## [WORK TO BE COMPLETED]
Express the records from the start through the line with "col-header: DKlm is" as a two-column CSV with the columns input and output, one row per record. Put each record's text and its answer in one quoted field each, with line breaks turned into spaces.

____________________

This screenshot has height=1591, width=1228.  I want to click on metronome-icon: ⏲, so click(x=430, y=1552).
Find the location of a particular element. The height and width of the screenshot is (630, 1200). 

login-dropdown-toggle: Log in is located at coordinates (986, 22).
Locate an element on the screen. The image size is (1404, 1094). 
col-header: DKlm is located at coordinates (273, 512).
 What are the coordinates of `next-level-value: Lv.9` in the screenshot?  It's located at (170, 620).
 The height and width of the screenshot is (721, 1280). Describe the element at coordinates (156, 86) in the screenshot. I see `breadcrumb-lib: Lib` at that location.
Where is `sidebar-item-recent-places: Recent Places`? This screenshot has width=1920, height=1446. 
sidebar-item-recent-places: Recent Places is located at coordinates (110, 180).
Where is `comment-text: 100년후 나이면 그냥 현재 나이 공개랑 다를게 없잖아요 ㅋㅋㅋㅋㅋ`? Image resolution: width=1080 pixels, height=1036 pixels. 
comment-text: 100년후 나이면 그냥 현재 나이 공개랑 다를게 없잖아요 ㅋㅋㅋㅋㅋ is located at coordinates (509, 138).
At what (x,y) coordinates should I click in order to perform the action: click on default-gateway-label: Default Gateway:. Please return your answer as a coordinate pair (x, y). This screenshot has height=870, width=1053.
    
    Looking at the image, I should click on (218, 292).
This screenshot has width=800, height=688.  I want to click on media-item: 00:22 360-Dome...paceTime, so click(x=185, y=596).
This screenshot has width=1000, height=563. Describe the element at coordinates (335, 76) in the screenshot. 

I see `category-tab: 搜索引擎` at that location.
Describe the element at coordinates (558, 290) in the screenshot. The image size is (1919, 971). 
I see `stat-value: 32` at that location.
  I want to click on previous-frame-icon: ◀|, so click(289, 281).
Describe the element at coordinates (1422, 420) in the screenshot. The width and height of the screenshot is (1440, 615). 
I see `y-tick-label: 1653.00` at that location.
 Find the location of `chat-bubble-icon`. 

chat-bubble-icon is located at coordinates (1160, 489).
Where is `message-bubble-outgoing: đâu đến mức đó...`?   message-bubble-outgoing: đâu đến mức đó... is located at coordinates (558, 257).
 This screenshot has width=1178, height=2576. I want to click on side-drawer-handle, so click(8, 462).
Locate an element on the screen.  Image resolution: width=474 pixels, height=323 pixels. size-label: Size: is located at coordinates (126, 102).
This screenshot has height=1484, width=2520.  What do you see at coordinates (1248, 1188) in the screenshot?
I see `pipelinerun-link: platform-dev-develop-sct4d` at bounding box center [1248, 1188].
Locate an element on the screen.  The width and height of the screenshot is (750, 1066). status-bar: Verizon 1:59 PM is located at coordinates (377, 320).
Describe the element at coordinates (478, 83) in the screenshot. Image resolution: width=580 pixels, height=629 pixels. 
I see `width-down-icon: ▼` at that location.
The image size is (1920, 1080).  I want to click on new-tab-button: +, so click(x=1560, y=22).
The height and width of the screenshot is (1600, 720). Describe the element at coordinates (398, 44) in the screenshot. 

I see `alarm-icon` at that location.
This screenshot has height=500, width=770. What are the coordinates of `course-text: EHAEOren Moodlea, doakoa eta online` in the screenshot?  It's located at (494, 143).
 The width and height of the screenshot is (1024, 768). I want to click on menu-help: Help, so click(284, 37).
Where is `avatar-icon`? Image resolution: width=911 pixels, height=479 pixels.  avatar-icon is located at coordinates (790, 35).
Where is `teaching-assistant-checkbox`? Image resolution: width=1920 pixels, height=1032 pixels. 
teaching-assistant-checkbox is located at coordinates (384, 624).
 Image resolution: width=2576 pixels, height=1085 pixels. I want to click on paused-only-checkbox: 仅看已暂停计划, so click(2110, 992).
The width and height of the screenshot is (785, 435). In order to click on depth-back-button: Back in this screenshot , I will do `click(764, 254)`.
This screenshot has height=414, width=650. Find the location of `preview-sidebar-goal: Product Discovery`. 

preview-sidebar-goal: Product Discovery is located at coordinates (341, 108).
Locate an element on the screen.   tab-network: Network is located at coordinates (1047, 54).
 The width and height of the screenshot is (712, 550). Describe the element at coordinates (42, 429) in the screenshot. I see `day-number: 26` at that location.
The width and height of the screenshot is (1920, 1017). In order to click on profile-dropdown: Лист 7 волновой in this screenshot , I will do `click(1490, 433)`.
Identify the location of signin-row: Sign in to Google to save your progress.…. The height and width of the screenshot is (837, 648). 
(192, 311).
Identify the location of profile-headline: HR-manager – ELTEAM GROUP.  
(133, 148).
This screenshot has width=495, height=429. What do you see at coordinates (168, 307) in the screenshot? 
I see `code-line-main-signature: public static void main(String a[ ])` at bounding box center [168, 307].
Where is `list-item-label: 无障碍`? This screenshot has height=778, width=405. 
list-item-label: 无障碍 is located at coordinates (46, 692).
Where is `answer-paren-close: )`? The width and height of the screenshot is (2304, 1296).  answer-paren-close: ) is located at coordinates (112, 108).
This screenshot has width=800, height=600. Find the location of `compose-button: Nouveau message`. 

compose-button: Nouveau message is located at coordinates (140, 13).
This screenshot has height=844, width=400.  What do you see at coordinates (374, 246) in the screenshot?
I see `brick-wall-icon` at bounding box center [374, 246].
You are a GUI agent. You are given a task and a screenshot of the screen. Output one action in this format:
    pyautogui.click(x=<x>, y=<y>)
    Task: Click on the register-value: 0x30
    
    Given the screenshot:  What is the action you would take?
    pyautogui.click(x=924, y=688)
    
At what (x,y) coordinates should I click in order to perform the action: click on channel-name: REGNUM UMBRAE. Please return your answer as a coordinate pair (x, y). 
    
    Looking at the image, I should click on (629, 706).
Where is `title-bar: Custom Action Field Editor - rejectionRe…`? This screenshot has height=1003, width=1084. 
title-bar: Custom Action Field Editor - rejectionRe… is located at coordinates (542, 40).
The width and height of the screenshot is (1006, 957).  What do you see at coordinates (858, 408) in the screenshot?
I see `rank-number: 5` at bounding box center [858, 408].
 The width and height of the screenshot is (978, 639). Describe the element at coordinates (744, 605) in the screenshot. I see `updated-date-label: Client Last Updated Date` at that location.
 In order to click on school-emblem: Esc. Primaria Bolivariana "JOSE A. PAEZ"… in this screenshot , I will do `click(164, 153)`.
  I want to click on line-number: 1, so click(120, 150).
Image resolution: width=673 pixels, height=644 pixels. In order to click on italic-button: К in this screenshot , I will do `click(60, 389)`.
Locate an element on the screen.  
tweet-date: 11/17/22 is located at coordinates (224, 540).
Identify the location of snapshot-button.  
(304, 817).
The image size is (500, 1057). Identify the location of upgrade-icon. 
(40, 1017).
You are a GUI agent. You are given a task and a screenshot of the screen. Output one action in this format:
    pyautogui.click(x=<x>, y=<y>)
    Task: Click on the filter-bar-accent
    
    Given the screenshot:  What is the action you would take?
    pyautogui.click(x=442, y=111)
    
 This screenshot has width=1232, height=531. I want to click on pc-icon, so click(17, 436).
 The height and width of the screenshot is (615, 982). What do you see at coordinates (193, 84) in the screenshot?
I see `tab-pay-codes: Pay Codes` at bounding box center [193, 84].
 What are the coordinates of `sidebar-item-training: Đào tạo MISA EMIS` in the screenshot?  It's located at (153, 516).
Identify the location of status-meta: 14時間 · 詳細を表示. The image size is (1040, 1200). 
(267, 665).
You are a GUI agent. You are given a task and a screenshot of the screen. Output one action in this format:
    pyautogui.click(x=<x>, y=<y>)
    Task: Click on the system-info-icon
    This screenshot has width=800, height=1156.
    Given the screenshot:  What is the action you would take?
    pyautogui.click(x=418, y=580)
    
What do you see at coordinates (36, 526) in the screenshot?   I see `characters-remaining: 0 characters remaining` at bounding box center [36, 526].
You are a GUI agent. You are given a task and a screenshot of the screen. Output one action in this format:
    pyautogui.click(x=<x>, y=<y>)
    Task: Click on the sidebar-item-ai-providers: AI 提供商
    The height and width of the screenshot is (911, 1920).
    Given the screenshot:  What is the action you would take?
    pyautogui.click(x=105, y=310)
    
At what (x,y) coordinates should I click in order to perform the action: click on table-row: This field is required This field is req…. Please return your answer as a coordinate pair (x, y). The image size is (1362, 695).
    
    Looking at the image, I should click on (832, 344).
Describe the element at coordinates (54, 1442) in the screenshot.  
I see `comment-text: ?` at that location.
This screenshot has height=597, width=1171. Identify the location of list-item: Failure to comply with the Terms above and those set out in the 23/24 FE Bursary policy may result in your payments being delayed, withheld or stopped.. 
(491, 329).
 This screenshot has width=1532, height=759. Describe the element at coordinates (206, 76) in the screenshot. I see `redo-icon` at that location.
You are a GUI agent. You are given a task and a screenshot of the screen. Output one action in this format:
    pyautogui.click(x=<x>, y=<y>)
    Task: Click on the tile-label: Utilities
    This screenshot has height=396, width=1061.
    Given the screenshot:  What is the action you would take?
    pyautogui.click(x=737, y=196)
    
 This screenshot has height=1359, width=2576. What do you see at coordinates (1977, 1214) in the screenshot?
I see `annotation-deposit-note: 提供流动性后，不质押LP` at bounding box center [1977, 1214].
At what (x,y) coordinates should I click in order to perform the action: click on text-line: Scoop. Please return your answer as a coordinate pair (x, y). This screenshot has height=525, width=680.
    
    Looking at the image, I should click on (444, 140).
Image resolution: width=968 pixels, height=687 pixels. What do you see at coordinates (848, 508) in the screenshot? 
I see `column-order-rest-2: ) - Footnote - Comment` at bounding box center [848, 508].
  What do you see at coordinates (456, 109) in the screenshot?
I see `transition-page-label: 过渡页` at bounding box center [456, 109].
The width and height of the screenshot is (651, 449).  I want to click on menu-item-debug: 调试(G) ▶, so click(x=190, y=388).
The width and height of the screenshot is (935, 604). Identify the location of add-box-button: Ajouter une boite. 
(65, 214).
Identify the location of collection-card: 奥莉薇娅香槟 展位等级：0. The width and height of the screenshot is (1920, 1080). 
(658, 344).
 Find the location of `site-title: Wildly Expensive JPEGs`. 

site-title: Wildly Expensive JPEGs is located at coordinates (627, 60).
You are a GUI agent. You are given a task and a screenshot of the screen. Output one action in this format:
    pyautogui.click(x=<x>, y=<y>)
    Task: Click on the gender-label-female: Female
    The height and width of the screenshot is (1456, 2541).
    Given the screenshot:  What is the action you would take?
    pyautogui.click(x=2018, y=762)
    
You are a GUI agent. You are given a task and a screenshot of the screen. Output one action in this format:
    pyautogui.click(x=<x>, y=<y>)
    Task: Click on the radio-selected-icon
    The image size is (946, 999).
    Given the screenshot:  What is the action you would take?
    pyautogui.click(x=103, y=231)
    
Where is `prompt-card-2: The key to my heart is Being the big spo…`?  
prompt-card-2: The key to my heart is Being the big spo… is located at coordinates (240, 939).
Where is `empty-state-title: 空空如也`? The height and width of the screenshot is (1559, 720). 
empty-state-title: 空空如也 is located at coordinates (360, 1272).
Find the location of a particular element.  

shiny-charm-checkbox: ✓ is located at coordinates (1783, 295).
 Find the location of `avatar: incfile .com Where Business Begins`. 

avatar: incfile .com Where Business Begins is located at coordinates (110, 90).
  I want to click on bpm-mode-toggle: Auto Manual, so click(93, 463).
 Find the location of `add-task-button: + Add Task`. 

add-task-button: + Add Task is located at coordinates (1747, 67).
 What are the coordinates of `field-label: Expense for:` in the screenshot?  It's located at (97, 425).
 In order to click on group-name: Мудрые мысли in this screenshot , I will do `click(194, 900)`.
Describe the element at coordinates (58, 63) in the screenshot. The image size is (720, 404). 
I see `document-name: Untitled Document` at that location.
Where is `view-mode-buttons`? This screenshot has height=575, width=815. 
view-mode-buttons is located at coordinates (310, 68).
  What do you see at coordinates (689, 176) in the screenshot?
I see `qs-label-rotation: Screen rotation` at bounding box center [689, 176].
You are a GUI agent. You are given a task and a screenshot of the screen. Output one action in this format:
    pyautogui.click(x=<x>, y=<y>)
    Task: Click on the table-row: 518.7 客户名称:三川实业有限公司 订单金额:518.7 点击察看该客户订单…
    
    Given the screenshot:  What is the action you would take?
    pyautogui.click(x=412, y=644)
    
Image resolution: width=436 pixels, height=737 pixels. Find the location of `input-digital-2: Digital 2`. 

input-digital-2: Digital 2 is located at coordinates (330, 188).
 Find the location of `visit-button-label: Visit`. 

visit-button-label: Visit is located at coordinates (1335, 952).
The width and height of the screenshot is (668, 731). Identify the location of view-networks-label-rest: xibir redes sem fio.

____________________

## [RESULT FOR THIS TASK]
input,output
"This screenshot has height=1591, width=1228.","I want to click on metronome-icon: ⏲, so click(x=430, y=1552)."
"Find the location of a particular element. The height and width of the screenshot is (630, 1200).","login-dropdown-toggle: Log in is located at coordinates (986, 22)."
"Locate an element on the screen. The image size is (1404, 1094).","col-header: DKlm is located at coordinates (273, 512)."